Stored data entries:
%%

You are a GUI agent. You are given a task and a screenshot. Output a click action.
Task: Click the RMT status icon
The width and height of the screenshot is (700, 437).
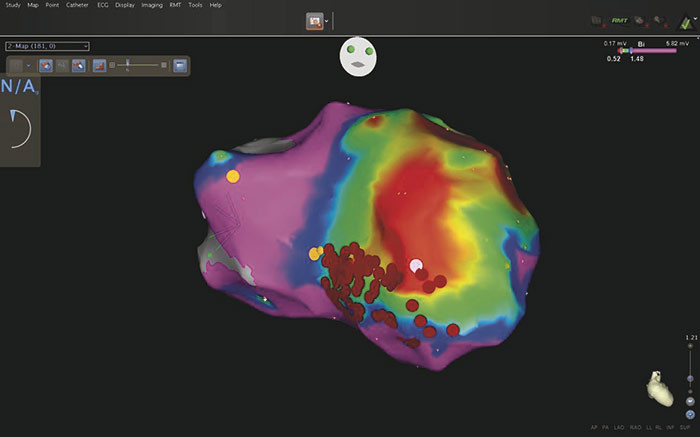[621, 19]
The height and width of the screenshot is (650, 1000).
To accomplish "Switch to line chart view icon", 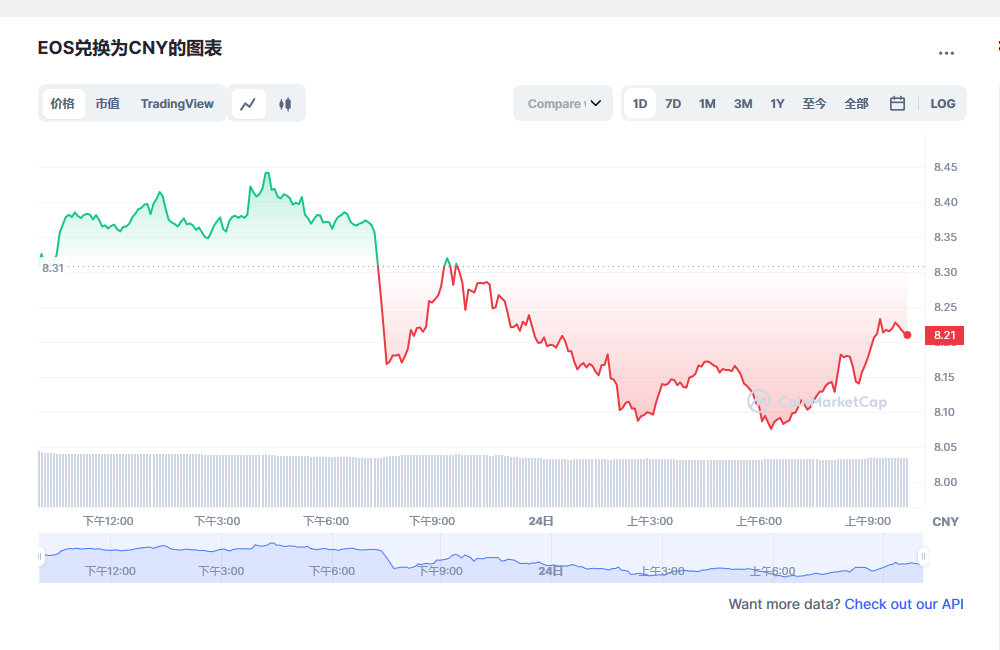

%%

§ Work order:
Reproduce every line above word for word; no images.

§ Answer to this task:
You are a GUI agent. You are given a task and a screenshot. Output a click action.
Task: Click the RMT status icon
The width and height of the screenshot is (700, 437).
[621, 19]
The height and width of the screenshot is (650, 1000).
To accomplish "Switch to line chart view icon", 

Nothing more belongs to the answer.